Sem a ambição de esgotar essa questão, me parece que uma pista muito boa para encontrar a resposta está no desejo de todo ser humano em procurar o bem e a felicidade. Nas palavras de Boécio: “Os mortais têm todos uma única preocupação pela qual não medem esforços; seja qual for o caminho tomado, o objetivo é sempre o mesmo: a felicidade.”[1]
Mas junto com esse fato, observamos uma tremenda desproporção entre nosso desejo de ser feliz e as coisas boas que encontramos no horizonte de nosso dia a dia. Os bens concretos são todos limitados, mas a inclinação da vontade ao bem é ilimitada.

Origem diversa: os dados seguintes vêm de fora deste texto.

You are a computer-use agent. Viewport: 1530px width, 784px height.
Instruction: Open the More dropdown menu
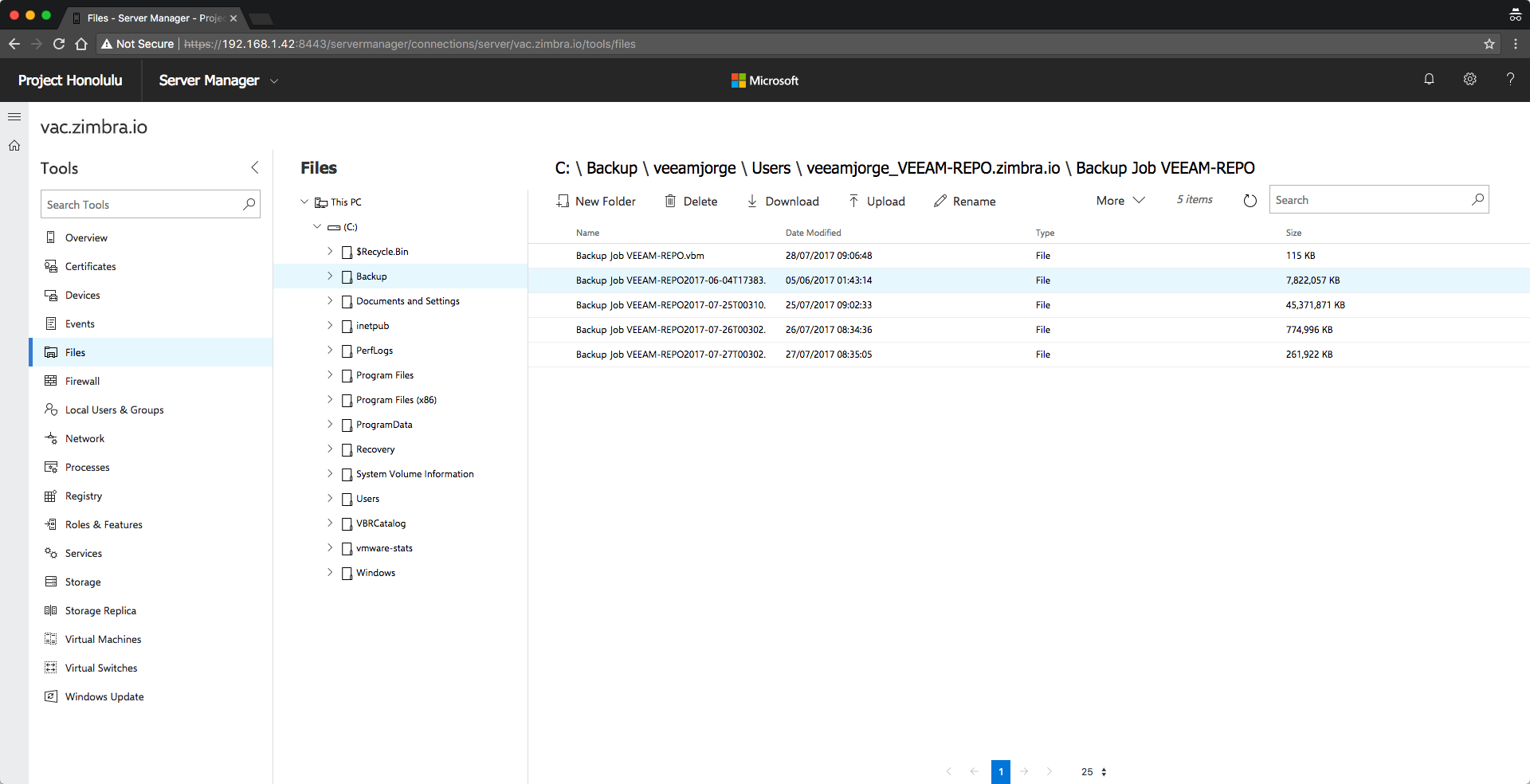coord(1120,201)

Em outras palavras, parece não haver na realidade um objeto adequado ao nosso desejo de felicidade. Daí concluímos que os bens materiais não podem nos proporcionar a plena felicidade, porque estas realidades não são apreendidas pelo intelecto nem desejadas pela vontade como fim último e objeto de nossa realização.
De fato, dizemos que uma coisa está realizada quando ela cumpre seu fim: uma caneta é boa porque escreve bem, uma faca porque corta com eficácia, etc. De modo análogo, o homem se realiza na medida em que realiza seu fim.

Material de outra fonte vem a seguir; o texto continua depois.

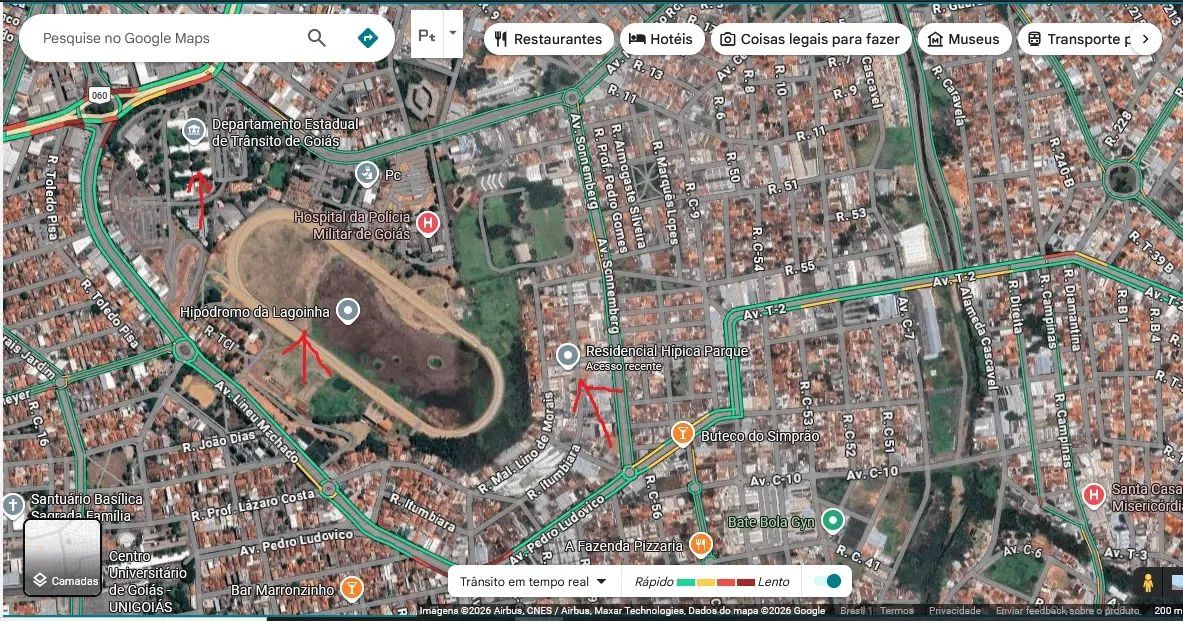
Task: Select the Hipódromo da Lagoinha place marker
Action: (x=347, y=311)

Mas qual seria o fim da pessoa humana? Para poder vislumbrar uma resposta, temos que tomar em conta — além desse desejo espontâneo ao bem ilimitado — nossa condição como pessoas dotadas de dignidade.
Por sermos pessoas não podemos encontrar a felicidade e a realização plena (diga-se o nosso fim último) em uma realidade que não seja também uma pessoa.
Por nossa inclinação natural à felicidade e ao bem ilimitado, o fim e a realização última da pessoa humana não pode ser uma realidade limitada, mesmo que ela seja também outra pessoa.
Assim, a partir do nosso mesmo modo de ser, vemos que o fim último, e por tanto a verdadeira felicidade, deve estar em uma Pessoa Infinita, ou seja, Deus.[2]
Se o desejo de conhecer e amar a Deus é natural, igualmente a religiosidade não será um produto da história e sim uma realidade escrita pelo criador em nossos corações.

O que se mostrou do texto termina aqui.